The organization of the justice system, approved with law 155/2016 (one of those laws approved in violation of the political agreement between majority and opposition mediated by the internationals), created new centers of power, which may prove decisive for the realization of these unacceptable political aims.
The High Inspectorate of Justice
For example, the power of the two self-administered justice institutions, the High Judicial Council (KLGj) and the High Prosecutorial Council (KLP) will be nearly completely in the hands of the High Inspectorate of Justice (ILD), which in fact is turned into an executive institution. At the request of the relevant institutions (KLGj, KLP, General Prosecutor, directors of court and local prosecutions, and the Ministry of Justice), but also at the request of ordinary citizens, the the High Inspector investigates and proposes disciplinary procedures against all functionaries within the justice system (including members of the KLGj, KLP, and General Prosecution), which afterward may be required to judge the cases brought forward by the ILD.
An extraordinary power to investigate, to find or not to find, that turns the ILD into the true “lord” of justice, able to remove any judges, also because of the fact that it is able to frighten the members of the KLGj and KLP that will have to judge these cases.

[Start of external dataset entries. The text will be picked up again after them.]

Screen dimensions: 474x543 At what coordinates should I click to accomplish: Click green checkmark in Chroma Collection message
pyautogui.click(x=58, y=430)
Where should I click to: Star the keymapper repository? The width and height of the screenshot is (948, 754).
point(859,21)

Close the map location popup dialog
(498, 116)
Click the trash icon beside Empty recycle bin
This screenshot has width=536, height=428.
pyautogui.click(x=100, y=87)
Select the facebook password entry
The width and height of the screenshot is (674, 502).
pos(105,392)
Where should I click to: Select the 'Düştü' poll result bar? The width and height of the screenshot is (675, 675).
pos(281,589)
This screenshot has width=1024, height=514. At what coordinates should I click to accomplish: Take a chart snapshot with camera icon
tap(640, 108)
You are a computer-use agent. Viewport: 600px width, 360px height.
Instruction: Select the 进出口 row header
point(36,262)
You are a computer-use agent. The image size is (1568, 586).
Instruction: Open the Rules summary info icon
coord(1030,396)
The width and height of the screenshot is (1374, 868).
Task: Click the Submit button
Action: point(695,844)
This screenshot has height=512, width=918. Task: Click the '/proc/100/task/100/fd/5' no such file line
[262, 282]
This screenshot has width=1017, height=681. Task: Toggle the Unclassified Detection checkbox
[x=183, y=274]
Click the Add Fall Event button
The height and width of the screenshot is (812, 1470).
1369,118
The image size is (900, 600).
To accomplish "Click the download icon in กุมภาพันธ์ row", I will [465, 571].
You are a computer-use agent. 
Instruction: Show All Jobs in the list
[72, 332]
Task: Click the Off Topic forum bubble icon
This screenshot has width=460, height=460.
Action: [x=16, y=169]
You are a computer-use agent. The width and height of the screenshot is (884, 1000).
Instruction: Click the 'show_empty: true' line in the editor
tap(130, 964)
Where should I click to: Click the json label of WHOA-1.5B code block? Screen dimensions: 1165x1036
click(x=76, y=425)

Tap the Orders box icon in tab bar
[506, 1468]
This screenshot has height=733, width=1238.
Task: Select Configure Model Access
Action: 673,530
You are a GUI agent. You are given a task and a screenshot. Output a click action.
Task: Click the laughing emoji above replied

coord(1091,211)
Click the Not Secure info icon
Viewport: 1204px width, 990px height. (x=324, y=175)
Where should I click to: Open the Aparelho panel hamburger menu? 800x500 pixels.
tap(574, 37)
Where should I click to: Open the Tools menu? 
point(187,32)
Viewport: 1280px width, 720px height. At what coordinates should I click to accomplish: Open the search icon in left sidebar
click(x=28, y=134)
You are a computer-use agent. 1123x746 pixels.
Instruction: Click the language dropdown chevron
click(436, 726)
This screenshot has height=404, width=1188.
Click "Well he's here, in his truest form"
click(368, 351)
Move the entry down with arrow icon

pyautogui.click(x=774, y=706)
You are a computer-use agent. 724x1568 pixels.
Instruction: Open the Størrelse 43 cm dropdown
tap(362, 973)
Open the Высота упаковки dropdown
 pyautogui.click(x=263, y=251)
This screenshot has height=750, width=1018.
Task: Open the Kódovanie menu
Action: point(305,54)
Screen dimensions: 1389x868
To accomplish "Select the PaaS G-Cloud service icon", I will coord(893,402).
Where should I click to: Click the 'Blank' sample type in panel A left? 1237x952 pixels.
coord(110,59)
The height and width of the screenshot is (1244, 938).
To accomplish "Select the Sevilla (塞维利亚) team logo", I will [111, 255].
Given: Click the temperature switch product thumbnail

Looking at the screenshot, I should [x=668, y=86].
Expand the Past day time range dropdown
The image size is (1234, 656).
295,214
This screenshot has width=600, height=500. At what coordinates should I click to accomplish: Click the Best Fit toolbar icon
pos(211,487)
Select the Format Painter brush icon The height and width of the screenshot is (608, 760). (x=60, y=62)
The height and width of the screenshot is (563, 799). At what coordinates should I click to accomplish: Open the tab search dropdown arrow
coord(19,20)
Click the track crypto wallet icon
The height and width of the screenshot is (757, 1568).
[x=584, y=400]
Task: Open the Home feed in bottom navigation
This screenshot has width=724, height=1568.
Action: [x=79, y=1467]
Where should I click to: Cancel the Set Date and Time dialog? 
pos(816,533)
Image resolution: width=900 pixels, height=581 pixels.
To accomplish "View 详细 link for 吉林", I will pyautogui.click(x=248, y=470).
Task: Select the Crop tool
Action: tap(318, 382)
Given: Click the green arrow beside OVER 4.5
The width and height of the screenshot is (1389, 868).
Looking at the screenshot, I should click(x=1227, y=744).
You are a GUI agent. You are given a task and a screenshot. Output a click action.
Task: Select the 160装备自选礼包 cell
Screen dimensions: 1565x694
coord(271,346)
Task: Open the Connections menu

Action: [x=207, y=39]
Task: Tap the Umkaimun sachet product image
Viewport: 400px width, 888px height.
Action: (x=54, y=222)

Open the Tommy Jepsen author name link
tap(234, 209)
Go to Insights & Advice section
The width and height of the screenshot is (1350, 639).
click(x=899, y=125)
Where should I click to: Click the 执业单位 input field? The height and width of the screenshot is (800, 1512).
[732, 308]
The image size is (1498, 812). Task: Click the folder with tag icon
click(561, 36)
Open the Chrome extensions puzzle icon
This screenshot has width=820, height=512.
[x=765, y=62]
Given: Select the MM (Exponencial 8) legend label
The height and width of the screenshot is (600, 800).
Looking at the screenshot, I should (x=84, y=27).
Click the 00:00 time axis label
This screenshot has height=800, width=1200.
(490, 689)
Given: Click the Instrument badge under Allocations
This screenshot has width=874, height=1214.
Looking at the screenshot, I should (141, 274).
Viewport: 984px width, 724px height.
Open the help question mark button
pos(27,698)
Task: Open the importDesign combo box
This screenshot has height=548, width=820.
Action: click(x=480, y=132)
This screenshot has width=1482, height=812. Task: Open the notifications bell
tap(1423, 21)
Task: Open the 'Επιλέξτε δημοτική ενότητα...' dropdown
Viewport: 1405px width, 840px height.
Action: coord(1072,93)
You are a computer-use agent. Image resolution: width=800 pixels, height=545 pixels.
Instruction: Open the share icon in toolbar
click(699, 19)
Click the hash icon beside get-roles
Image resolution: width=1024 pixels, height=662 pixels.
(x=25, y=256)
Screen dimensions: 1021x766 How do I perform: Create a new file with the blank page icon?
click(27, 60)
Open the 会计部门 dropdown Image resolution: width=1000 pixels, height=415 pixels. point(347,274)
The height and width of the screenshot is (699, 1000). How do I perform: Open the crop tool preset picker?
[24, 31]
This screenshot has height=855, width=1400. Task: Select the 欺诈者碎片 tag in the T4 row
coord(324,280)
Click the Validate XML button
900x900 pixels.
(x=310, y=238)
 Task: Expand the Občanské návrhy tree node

The secure its independence, the law envisions that the High Inspector is nominated by the Parliament on the basis of a candidate list ordered by the Council of Nominations after a public process and will remain in function for 9 years without the right for reelection; that he is well paid and his office is given a budget and new staff by the Parliament, with the interesting particularity that he is also allowed to accept funds or gifts from others “under the conditions that there is no conflict of interest between the donor and the activity of the inspector.” But who has the power to determine whether there is a conflict of interest or not, because the law doesn’t envision such as situation!
Of course in order to guarantee his capability and independence, the Inspector needs to fulfill a series of requirements, such as having completed a Master in Law degree, 15 years of working experience as legal professional, no criminal past, no dismissal from office for disciplinary reasons, not having exercised political functions in public institutions or political parties during the past 10 years, not having been a secret service official or collaborator with foreign secret services.
His position is irreconcilable with any other public function, with any private business, with any type of paid professional activity (excluding teaching), with membership of a political party, with participation in public activities organized by political parties, and with membership of any type of organization, non-profit or commercial.
So, we’re talking about a “virgin in the justice system” to occupy such a delicate and powerful position, which is difficult to find.
The candidates
But within the environs of the justice system, in the hushed conversations of lawyers and judges, a few names have started to surface. The names whispered by Socialist legal professionals that took part in the preparation of the judicial reform have quickly come into the focus of “international experts,” who, not knowing them, have started to gather information from friends and acquaintances. That’s how these names started to circulate in a semi-public manner.
The three unofficial candidates are Ilir Panda, Gent Ibrahimi, and Artur Metani, but it seems that the first one has only been added to make room for the other two. Except the fact that they are well-known legal professionals, they have all three been part of the commission nominated by Rama to write the text of the judicial reform and are known as close to the Socialist Party, a “risky” characteristic in view of the power balance within the reform. This doesn’t only put them in a conflict of interest but also makes them responsible for the drafting of a problematic reform. But what is disconcerting is the fact that several of these names belong to people close to Socialist officials,
So, for a delicate position, which would require a large and credible distance from political power, the only names that are circulating belong to people related to the government, even by blood.
According to the law, their family relations do not constitute an incompatibility, because the law, like the ones who prepared it, does not envision exclusion in case of even direct family relations with ministers or political leaders.
Maybe we shouldn’t be talking about “state capture” but only about feudal attempts at dividing power between several families, family members, and nepotism, just like in any medieval story – but where is the justice in all of this?